» THE TASK:
In the lines below, replace "yellow" with "green" in everything from the line containing "Click the yellow legend color swatch" down to the end, and leave the pictures out.

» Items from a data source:
□ □ □ □

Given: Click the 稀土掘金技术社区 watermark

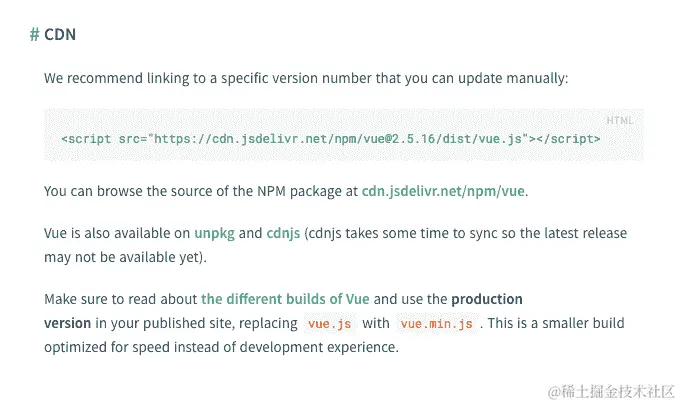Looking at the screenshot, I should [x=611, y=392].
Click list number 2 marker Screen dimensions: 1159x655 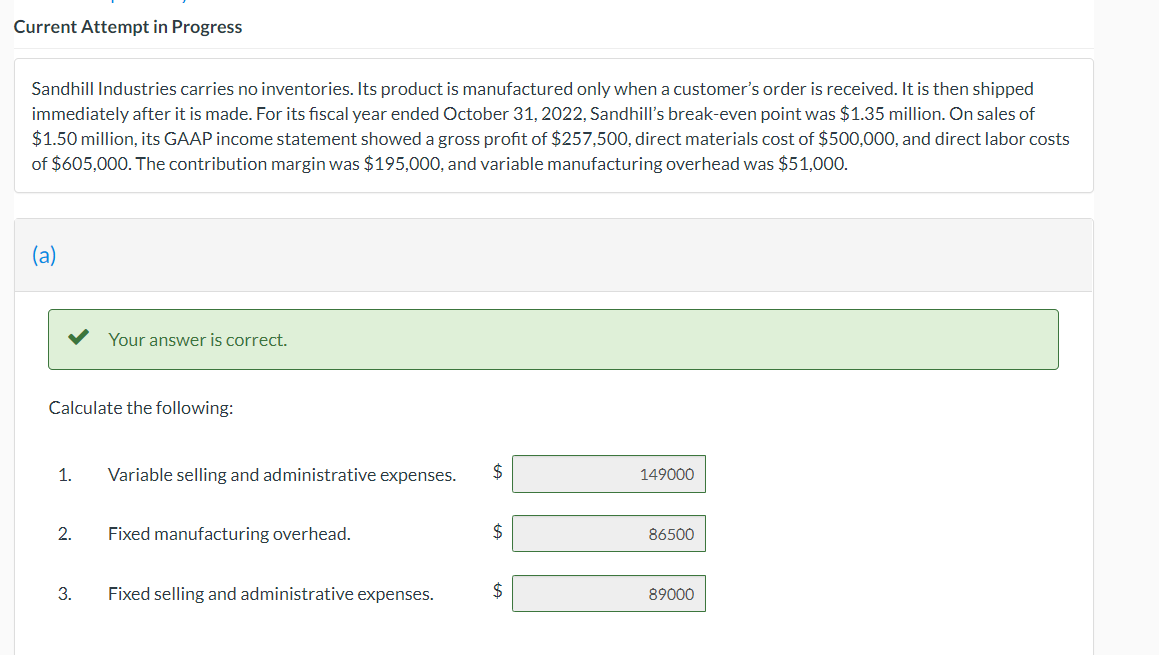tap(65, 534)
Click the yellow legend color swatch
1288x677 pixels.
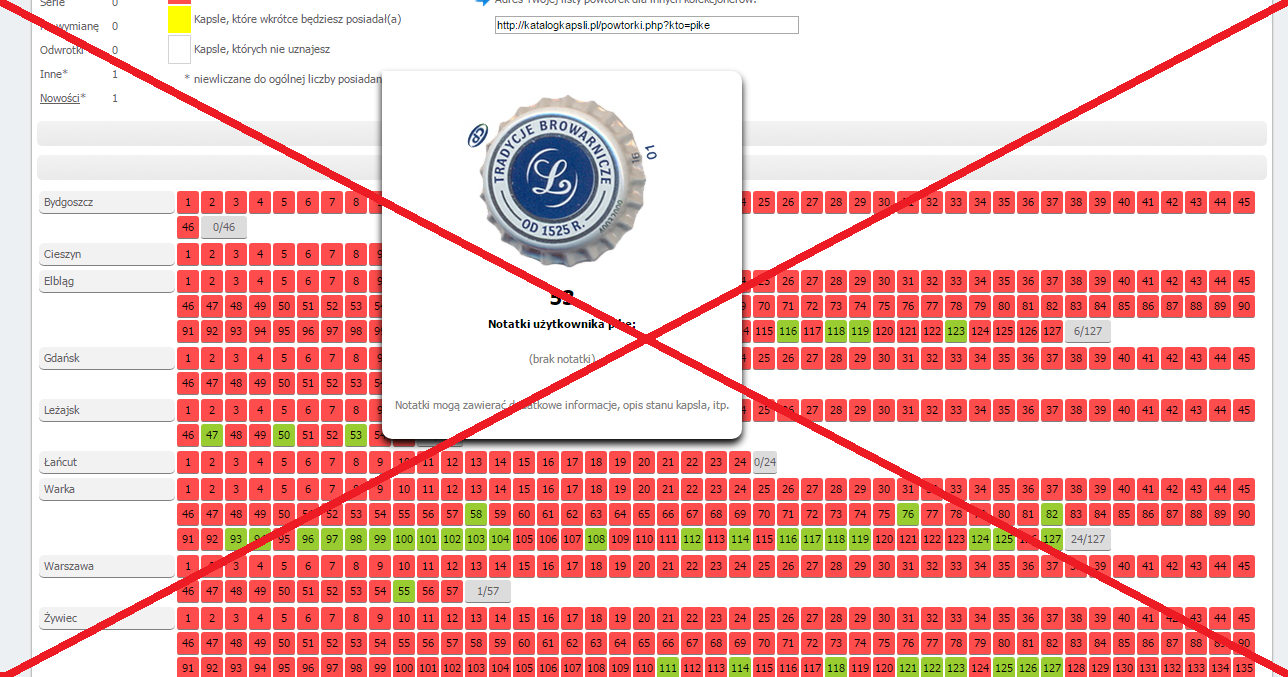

□ □ □ □

» THE OUTPUT:
Click the green legend color swatch
1288x677 pixels.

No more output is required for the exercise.